━━━━━ SOURCE DATA ━━━━━
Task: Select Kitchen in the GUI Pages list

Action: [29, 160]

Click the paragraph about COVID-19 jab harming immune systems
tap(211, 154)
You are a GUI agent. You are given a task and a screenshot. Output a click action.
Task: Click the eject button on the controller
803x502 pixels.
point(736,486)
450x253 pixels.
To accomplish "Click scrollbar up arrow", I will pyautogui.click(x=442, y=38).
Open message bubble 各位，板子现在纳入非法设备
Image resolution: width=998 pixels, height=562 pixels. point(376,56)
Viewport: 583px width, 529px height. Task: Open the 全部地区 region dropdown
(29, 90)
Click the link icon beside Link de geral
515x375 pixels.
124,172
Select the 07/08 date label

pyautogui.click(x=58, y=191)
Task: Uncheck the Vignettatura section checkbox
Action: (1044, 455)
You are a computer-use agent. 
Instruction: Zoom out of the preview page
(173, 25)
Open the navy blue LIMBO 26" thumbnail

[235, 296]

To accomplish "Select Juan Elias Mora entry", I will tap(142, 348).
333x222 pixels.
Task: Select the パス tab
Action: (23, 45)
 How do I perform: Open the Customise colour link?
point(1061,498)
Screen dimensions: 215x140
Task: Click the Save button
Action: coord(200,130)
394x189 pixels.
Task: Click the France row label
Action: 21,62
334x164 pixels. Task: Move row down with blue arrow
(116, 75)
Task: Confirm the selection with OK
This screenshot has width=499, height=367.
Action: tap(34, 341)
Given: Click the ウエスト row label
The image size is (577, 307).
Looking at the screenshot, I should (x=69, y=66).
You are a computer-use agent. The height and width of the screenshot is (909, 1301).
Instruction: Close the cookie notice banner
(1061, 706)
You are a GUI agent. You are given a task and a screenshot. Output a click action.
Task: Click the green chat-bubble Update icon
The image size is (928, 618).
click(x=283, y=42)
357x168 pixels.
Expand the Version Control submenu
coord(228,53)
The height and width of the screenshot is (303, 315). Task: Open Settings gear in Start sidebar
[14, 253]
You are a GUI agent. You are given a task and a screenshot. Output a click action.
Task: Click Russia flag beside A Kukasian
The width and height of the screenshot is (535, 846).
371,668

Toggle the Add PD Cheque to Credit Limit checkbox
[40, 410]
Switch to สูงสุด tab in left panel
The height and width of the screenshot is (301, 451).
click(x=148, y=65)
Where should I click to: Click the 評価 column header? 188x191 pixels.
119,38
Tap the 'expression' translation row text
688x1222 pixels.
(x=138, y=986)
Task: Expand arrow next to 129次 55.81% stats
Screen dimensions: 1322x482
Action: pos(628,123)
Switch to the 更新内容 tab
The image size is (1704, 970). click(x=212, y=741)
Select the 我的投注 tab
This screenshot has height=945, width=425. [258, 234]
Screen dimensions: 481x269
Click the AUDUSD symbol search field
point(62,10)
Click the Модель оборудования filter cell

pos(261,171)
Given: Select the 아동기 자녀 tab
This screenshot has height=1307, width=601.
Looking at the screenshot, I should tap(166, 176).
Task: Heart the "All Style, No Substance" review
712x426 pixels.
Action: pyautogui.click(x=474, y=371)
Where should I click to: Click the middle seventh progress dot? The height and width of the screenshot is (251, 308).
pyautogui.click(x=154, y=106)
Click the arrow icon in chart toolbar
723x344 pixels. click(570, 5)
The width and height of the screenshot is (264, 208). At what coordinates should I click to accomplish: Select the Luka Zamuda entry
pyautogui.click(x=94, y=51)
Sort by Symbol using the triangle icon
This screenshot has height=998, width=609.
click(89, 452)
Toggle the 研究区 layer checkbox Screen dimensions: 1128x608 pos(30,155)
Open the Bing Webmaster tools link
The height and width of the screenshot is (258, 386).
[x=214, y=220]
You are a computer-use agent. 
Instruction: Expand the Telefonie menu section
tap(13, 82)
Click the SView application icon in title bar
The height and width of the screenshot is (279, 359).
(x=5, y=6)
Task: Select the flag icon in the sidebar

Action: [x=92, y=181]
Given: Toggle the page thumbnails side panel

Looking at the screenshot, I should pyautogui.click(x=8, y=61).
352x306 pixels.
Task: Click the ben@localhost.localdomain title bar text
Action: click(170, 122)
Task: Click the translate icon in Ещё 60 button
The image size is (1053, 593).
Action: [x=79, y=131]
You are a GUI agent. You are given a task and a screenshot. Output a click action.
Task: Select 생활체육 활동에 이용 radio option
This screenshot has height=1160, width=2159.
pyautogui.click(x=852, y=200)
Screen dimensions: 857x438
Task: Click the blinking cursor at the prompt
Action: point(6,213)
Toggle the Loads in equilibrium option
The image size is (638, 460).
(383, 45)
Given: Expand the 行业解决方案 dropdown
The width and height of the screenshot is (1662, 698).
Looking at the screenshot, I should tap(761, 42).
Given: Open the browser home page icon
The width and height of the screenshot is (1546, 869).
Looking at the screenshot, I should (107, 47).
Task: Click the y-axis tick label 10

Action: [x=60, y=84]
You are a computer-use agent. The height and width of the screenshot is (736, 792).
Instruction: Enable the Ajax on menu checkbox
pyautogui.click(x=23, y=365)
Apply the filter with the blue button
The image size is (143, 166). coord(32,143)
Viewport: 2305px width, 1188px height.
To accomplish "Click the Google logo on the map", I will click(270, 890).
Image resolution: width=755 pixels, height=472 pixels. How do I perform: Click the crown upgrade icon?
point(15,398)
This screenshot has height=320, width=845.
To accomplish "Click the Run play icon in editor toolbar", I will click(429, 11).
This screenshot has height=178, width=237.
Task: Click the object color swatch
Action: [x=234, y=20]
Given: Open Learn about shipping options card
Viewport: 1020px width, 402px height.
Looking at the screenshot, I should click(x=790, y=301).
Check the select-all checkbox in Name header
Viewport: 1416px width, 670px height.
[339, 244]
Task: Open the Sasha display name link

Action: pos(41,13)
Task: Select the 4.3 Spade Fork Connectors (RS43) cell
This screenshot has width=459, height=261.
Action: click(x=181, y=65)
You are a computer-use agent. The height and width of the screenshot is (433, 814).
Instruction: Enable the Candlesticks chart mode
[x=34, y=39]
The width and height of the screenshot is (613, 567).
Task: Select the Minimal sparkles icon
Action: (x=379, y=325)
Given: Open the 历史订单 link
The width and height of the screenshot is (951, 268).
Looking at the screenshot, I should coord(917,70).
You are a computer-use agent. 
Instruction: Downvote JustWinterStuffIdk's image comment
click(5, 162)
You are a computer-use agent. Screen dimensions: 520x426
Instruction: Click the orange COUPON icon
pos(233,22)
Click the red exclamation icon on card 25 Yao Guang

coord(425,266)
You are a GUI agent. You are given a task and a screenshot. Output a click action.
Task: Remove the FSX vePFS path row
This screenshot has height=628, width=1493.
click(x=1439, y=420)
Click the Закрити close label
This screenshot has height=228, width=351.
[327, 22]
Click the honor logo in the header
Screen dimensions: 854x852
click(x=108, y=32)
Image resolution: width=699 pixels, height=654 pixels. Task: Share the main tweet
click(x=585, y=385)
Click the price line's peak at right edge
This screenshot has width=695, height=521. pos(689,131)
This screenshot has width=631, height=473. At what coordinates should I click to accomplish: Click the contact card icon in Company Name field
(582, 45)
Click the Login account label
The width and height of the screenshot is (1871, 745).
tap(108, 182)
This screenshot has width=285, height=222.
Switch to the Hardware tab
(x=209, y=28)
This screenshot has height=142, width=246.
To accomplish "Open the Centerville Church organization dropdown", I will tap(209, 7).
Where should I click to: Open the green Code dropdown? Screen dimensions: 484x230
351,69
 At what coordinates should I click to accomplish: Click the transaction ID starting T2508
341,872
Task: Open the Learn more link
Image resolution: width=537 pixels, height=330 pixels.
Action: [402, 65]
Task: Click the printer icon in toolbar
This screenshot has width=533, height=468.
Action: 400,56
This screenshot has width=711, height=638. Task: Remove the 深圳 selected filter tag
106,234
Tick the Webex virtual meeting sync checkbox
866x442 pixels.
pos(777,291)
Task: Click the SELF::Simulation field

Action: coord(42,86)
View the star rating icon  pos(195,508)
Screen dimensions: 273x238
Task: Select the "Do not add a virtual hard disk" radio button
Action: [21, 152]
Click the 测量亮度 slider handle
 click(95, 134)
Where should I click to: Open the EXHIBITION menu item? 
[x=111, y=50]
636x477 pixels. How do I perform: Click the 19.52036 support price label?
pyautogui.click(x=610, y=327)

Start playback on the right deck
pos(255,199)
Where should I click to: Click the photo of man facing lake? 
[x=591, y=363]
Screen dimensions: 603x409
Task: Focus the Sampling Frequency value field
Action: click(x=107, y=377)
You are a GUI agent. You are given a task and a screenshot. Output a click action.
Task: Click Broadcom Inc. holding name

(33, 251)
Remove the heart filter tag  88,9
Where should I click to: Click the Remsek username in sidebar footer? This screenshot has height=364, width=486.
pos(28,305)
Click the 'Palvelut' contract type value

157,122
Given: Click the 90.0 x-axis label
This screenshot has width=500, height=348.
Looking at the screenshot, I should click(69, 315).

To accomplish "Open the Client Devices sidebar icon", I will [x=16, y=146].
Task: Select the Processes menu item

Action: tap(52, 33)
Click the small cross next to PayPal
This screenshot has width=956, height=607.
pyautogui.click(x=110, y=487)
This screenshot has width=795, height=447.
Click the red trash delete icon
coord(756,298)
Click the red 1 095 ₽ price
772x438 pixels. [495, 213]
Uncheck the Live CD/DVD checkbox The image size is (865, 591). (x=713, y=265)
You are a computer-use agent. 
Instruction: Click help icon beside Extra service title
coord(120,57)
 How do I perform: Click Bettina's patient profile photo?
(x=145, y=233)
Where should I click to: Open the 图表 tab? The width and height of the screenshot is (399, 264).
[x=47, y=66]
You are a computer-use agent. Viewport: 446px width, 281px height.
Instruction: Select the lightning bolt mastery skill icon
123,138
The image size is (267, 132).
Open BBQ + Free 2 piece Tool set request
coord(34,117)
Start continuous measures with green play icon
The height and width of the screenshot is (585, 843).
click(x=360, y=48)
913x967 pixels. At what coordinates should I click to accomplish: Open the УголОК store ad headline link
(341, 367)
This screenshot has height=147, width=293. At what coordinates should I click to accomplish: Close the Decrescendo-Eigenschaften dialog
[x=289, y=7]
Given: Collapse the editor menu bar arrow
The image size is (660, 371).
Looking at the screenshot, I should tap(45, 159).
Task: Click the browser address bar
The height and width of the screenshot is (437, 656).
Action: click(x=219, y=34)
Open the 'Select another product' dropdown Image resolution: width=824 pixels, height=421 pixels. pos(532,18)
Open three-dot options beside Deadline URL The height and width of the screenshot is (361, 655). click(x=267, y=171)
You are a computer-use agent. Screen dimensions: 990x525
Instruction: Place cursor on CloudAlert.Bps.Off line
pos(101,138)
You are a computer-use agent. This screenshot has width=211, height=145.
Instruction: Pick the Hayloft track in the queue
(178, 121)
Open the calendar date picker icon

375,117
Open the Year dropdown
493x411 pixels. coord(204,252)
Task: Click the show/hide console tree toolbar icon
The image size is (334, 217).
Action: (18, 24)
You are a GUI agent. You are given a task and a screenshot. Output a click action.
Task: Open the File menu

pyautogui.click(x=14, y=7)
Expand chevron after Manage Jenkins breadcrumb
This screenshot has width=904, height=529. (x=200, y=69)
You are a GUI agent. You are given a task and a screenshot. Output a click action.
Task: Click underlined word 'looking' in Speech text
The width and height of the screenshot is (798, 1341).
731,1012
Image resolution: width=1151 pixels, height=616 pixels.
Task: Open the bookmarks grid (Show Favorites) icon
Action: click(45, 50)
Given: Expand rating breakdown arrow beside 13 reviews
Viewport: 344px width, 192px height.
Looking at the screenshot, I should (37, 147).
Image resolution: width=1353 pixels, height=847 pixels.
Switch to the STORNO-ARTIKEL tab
━━━━━
* _PROBLEM REQUIREMENTS_
Repeat the records from the line with "is (909, 1301)." to the line with "coord(228,53)", keeping every line unchanged.

* _SOLUTION_
You are a computer-use agent. The height and width of the screenshot is (909, 1301).
Instruction: Close the cookie notice banner
(1061, 706)
You are a GUI agent. You are given a task and a screenshot. Output a click action.
Task: Click the green chat-bubble Update icon
The image size is (928, 618).
click(x=283, y=42)
357x168 pixels.
Expand the Version Control submenu
coord(228,53)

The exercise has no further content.